- _Activities_:
(1) In the comments on reusing old carpet, what did one commenter use to join carpet samples into an area rug?
(2) Pick up the comments on reusing old carpet after their final sentence and continue them.

- _Document text_:
****

Eveline Cote on Aug. 1, 2012 at 12:06 p.m.

Although I like most of the ideas, I would not use carpeting around dogs as it would be difficult to clean especially if your dog is active- gets wet, rolls in mud and might get exposure to fleas or other parasites.

Georgina on Aug. 13, 2012 at 7:09 a.m.

Also old carpet is great for using in new ponds, under the liner, to smooth off all those sharp bits and make sure the liner is not punctured.

Cee Ma on Feb. 4, 2013 at 2:07 p.m.

One of the best area rugs we ever had was made by using carpet tape to stick together carpet samples we got from retailers who would have thrown away the outdated samples in the trash otherwise. It was colorful and a real conversation piece.
Carpet tape is double-sided so we were able to make it non-slip too.
The same could be done with remnants from a flooring company. All you'd need is a good box cutter or similar tool to cut the pieces to size.

Maggie on Jan. 8, 2014 at 7:16 p.m.

"Necessity is the mother of invention"! This might only appeal to those least attached to "what will the neighbors think" but at same time, in some instances, might reassure the neighbors!

I've a small semi-rural, residential community, lot. I had to have significant work done that destroyed lawn and brought on astonishing, 'size of small Christmas trees', weed growth. I refuse to use herbicides, and money is tight. I can't afford time or cost of 'new lawn'.

****

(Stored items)
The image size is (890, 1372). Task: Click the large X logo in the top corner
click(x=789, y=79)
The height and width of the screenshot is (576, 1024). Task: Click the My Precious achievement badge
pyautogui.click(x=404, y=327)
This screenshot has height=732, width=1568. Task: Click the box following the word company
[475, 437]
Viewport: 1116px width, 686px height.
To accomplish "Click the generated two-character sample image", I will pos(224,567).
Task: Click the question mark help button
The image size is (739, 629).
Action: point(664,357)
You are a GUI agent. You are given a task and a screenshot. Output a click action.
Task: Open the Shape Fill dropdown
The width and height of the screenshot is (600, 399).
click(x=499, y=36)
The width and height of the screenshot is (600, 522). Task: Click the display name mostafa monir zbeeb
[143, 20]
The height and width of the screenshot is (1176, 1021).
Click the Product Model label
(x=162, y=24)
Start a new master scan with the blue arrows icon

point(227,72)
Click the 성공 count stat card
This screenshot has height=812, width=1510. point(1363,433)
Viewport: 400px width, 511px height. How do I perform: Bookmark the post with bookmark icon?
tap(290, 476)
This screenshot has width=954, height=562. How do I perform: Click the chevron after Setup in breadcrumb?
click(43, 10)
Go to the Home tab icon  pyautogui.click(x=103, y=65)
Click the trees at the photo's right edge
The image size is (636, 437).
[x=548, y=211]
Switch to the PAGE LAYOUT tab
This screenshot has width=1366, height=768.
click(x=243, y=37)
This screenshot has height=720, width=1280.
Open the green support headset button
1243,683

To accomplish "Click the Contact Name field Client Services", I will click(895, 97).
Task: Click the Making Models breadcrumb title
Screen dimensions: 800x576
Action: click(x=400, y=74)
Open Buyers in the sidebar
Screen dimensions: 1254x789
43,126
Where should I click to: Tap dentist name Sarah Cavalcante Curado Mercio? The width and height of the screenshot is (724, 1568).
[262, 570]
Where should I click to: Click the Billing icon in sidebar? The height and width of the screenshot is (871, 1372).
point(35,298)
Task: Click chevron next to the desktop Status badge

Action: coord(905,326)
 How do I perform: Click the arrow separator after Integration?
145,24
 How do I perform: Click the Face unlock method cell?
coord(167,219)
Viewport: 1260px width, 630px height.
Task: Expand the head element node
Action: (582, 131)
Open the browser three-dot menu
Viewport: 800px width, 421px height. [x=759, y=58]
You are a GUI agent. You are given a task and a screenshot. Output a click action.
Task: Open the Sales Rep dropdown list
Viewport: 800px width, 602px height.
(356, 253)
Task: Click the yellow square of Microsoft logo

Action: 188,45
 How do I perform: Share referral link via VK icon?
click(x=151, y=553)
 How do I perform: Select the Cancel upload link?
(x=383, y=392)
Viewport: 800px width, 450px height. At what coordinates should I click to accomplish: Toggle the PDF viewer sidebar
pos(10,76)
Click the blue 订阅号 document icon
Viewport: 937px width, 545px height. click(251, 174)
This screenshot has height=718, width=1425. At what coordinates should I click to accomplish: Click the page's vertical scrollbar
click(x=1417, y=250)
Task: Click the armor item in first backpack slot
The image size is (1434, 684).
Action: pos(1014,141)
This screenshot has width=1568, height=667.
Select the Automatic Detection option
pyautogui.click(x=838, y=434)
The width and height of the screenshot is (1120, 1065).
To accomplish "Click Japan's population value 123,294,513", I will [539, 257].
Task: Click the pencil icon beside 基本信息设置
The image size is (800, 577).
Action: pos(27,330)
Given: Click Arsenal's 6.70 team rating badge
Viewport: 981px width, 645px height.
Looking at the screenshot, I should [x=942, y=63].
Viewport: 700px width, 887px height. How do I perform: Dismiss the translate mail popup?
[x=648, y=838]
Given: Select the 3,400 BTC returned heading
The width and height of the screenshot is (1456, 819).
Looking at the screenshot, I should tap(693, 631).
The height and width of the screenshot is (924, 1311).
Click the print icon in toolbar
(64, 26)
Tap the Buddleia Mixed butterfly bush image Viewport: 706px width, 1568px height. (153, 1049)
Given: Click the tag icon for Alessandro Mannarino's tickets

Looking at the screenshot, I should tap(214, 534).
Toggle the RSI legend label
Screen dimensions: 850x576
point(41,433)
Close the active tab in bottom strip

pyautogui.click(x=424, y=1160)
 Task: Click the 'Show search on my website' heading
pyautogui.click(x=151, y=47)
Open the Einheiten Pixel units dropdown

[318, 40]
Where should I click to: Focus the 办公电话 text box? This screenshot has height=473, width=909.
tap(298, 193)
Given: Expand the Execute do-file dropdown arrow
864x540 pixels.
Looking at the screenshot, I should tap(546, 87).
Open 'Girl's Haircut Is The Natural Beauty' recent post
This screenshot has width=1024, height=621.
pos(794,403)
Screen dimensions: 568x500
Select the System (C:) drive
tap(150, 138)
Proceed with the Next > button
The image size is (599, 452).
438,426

****

- _Answers given_:
(1) Double-sided carpet tape.

(2)
Solution? A friend tears used carpet out of houses to make room for new carpet. I requested he bring large 'room size' sections of old carpet to me - IF short or no-nap, preferred 'earth' colors, preferred indoor/outdoor. (No high nap weird colors).

Sections of my lot are now 'carpeted' with brown-tones, and a few reds (looks like 'brick').

My thought and experience - carpet can 'rot' at my place, prevent weed growth, and reduce land-fill requirements. Carpet as weed-control gives me time to re-establish preferred vegetation in sections each year.

I suspect neighbors are somewhat relieved that I don't have giant weeds all over my lot, and I am relieved that I don't have the unaffordable cost in water, and possibly hiring labor, of re-establishing preferred vegetation 'all at once'. I lost sidewalks too - carpet 'in lieu of' takes care of mud issues during rainy times close to house and doors. (I live in a semi-arid climate so soggy carpet is rare.)

My garden areas host lizards and garter snakes, both welcome 'earth-partners'. I'm careful to leave 'vegetation/natural' uncarpeted regions and pathways from each region, on their behalf.

Sharon on Jan. 20, 2014 at 9:05 p.m.

If these carpets are so toxic why are you suggesting we subject our cats, dogs, and gardens to them?

Betsy on July 18, 2015 at 10:43 a.m.

Place in uncarpeted closets or unfinished part of basement,

Izzy on Aug. 3, 2015 at 9:54 a.m.

Use as a soft flooring in a treehouse

Virginia on June 19, 2016 at 6:08 a.m.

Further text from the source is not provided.